Computing stuff tied to the physical world

Lessons from history

In Musings on Aug 12, 2015 at 00:01

(No, not the kind of history lessons we all got treated to in school…)

What I’d like to talk about, is how to deal with sensor readings over time. As described in last week’s post, there’s the “raw” data:

raw/rf12/868-5/3 "0000000000038d09090082666a"
raw/rf12/868-5/3 "0000000000038e09090082666a"
raw/rf12/868-5/3 "0000000000038f090900826666"

… and there’s the decoded data, i.e. in this case:

sensor/BATT-2 {"node":"rf12/868-5/3","ping":592269,
sensor/BATT-2 {"node":"rf12/868-5/3","ping":592270,
sensor/BATT-2 {"node":"rf12/868-5/3","ping":592271,

In both cases, we’re in fact dealing with a series of readings over time. This aspect tends to get lost a bit when using MQTT, since each new reading is sent to the same topic, replacing the previous data. MQTT is (and should be) 100% real-time, but blissfully unaware of time.

The raw data is valuable information, because everything else derives from it. This is why in HouseMon I stored each entry as timestamped text in a logfile.
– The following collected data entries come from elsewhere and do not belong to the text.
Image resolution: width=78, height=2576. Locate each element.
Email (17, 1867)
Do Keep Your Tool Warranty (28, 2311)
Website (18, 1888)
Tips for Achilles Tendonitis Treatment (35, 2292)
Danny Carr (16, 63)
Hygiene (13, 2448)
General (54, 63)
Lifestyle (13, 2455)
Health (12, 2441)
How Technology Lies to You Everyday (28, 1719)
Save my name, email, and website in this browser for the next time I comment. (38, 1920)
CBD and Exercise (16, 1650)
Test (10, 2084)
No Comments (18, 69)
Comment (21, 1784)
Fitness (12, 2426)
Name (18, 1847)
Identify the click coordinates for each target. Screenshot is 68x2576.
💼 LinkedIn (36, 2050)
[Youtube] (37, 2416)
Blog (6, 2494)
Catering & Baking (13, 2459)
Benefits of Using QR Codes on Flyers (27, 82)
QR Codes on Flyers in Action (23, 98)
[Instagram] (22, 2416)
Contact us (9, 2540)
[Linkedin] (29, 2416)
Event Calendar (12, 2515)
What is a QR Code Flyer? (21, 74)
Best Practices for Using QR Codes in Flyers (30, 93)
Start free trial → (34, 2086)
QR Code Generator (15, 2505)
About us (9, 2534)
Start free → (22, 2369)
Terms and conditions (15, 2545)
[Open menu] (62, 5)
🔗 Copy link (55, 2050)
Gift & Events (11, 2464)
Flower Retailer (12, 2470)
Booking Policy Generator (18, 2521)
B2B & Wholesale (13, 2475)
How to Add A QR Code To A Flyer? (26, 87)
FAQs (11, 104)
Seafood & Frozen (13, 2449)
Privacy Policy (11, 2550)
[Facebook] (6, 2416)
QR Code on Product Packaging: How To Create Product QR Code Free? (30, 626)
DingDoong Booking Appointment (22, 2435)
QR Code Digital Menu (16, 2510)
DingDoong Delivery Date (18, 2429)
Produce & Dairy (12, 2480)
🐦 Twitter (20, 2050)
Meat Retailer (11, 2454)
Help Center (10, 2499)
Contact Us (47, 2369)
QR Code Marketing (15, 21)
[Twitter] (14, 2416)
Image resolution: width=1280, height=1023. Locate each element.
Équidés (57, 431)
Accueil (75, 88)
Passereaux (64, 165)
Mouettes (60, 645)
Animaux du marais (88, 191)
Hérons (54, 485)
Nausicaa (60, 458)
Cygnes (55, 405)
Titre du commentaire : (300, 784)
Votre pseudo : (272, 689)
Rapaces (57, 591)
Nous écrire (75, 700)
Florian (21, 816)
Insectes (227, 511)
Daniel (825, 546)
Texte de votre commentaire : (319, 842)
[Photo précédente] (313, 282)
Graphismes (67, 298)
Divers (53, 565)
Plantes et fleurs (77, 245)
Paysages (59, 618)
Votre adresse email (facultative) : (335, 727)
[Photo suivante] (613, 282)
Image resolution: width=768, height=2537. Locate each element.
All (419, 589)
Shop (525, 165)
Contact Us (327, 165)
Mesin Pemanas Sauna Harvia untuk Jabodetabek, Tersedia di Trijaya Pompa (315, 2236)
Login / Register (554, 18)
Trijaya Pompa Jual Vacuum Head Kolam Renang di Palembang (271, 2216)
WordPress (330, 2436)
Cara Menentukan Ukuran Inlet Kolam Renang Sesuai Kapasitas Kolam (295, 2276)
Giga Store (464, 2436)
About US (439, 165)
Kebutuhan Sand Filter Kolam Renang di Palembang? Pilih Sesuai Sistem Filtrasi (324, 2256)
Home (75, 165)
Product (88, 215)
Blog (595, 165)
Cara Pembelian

With proper care, the raw data can be an excellent way to “replay” all received data, whether after a major database or other system failure, or to import all the data into a new software application.

So much for the raw data, and keeping a historical archive of it all – which is good practice, IMO. I’ve been saving raw data for some 8 years now. It requires relatively little storage when saved as daily text files and gzip-compressed: about 180 Mb/year nowadays.

Now let’s look a bit more at that decoded sensor data…

When working on HouseMon, I noticed that it’s incredibly useful to have access to both the latest value and the previous value. In the case of these “BATT-*” nodes, for example, having both allows us to determine the elapsed time since the previous reception (using the “time” field), or to check whether any packets have been missed (using the “ping” counter).

With readings of cumulative or aggregating values, the previous reading is in fact essential to be able to calculate an instantaneous rate (think: gas and electricity meters).

In the past, I implemented this by having each entry store a previous and a latest value (and time stamp), but with MQTT we could actually simplify this considerably.

The trick is to use MQTT’s brilliant “RETAIN” flag:

  • in each published sensor message, we set the RETAIN flag to true
  • this causes the MQTT broker (server) to permanently store that message
  • when a new client connects, it will get all saved messages re-sent to it the moment it subscribes to a corresponding topic (or wildcard topic)
  • such re-sent messages are flagged, and can be recognised as such by the client, to distinguish them from genuinely new real-time messages
  • in a way, retained message handling is a bit like a store-and-forward mechanism
  • … but do keep in mind that only the last message for each topic is retained

What’s the point? Ah, glad you asked :)

In MQTT, a RETAINed message is one which can very gracefully deal with client connects and disconnects: a client need not be connected or subscribed at the time such a message is published. With RETAIN, the client will receive the message the moment it connects and subscribes, even if this is after the time of publication.

In other words: RETAIN flags a message as representing the latest state for that topic.

The best example is perhaps a switch which can be either ON or OFF: whenever the switch is flipped we publish either “ON” or “OFF” to topic “my/switch”. What if the user interface app is not running at the time? When it comes online, it would be very useful to know the last published value, and by setting the RETAIN flag we make sure it’ll be sent right away.

The collection of RETAINed messages can also be viewed as a simple key-value database.

For an excellent series of posts about MQTT, see this index page from HiveMQ.

But I digress – back to the history aspect of all this…

If every “sensor/…” topic has its RETAIN flag set, then we’ll receive all the last-known states the moment we connect and subscribe as MQTT client. We can then immediately save these in memory, as “previous” values.

Now, whenever a new value comes in:

  • we have the previous value available
  • we can do whatever we need to do in our application
  • when done, we overwrite the saved previous value with the new one

So in memory, our applications will have access to the previous data, but we don’t have to deal with this aspect in the MQTT broker – it remains totally ignorant of this mechanism. It simply collects messages, and pushes them to apps interested in them: pure pub-sub!